True Story: Murder, Memoir, Mea Culpa by Michael Finkel
Read this unbelievable memoir before they finish making the film! New York Times Magazine journalist, Michael Finkel was fired from the newspaper as a result of his manipulation of facts in a cover story on child slavery in Africa. On the eve of the New York Times' announcement of his departure, Finkel receives a phone call from a reporter in Oregon asking about the murders. Christian Longo, a man accused of murdering his wife and three children, fled to Mexico and started impersonating Michael Finkel of the New York Times. As a result the former journalist reaches out to Longo and the two men embark on an unexpected friendship.
The Lifeboat -- by Charlotte Rogan
A debut novel, set two years after the Titanic disappeared in the Atlantic. Narrator Grace Winter has survived the disastrous sinking of another ocean liner and a long ordeal on a lifeboat, which drifted away from all hope of rescue and was lost at sea for several weeks. Aboard the leaky, small vessel are men, women, and children – some are working for the good of all, but others resort to hoarding the small food and water supplies and sabotaging efforts at survival. Grace, a newlywed who watched her husband give up his own chance at life to save her, must decide whose side she is on when it becomes clear that not all will survive.
"Being Elmo" (Doctumentary)
Even if “Sesame Street” isn’t a fixture on your DVR, the Muppet character Elmo is familiar to everyone – he’s the fuzzy red guy brought to life by puppeteer Kevin Clash. Looking behind the energetic Muppet to make a documentary about Clash seems unlikely, but “Being Elmo” succeeds because it’s an incredibly inspiring story. Kevin Clash grew up commandeering his mother’s sewing machine to create his own characters and entertaining daycare groups of children, all in preparation for the day when he would knock on Jim Henson’s studio door and see his dreams come true. A dedicated artist in his own right, Clash’s story will leave you in tears one moment and truly inspired the next. It’s a heartwarming film for children of all ages.
The Wind Through the Keyhole -- By Stephen King
The Dark Tower Series is Stephen King’s opus. He wrote the first book when he was 23 years old. The seventh and final book in the series was published in 2004. Unlike many of his other full-length novels, the Dark Tower Series is not a horror story, but instead the tale of an epic quest. Roland is a gunslinger, a type of knight in a parallel world to our own. He is the last gunslinger left alive in his world. Roland’s world is “moving on” which is King’s Way of saying it is dying. In his journey to find out what’s destroying his world, Roland will journey into our world and back again to find out what is poisoning the dark tower, the center that holds all worlds together.
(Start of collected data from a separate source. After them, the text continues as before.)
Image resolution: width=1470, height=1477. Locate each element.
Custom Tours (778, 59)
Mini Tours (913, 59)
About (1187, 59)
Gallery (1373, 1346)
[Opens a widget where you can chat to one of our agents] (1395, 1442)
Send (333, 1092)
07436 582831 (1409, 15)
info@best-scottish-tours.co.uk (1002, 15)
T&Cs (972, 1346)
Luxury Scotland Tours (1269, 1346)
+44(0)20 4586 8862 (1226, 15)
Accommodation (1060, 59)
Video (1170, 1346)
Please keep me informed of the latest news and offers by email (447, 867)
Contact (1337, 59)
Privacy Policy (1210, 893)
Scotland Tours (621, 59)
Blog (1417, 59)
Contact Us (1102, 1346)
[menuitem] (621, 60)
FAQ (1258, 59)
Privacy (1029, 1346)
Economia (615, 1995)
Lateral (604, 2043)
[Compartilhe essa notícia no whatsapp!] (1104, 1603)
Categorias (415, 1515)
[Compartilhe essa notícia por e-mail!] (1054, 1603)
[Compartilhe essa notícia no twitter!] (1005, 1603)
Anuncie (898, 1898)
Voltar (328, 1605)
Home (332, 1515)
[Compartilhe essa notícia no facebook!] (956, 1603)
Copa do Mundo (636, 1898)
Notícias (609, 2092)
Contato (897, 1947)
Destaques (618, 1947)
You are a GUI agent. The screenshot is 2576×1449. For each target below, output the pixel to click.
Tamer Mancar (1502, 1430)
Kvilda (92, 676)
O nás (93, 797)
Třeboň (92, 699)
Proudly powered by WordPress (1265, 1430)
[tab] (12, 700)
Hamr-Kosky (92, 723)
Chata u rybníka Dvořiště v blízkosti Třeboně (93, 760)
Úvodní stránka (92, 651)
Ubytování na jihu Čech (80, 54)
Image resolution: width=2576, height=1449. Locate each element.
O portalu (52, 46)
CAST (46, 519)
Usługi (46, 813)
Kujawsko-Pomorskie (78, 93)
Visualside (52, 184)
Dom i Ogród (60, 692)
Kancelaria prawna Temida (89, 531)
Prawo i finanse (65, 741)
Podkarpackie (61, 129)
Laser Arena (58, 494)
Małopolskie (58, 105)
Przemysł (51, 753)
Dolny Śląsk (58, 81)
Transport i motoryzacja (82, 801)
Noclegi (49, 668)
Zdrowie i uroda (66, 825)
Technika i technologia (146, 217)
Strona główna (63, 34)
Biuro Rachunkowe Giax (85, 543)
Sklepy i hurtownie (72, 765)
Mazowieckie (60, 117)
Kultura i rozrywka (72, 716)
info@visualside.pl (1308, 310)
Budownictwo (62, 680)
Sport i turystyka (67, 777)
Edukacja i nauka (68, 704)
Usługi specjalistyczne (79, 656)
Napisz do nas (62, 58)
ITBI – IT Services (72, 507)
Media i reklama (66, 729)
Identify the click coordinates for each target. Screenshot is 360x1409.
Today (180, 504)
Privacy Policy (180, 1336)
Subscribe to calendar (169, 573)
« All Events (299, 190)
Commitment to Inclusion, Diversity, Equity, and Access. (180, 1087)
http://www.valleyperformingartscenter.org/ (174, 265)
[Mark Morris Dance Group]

This book takes place between the fourth and fifth book, but it is a stand-alone story. With the tiny bit of background information I just gave you, you can read and enjoy this new book and get a small glimpse into a different side of Stephen King.
Drift -- By Rachel Maddow
Rachel Maddow is the liberal host of The Rachel Maddow Show on MSNBC, and she’s now the author of one of the best reviewed non-fiction books of the season. Drift is about how far this country has drifted from Thomas Jefferson’s original goal of a country without a standing army. She examines the wars and policy changes which led to the United States becoming a nation that is involved in perpetual and extremely costly wars, and looks at ways we can get the American military back on course. Lest you think this book is just liberal propaganda, none other than Fox News CEO Roger Ailes blurbed it, saying “Rachel Maddow makes valid arguments that our country has been drifting towards questionable wars, draining our resources. Drift is a book worth reading.”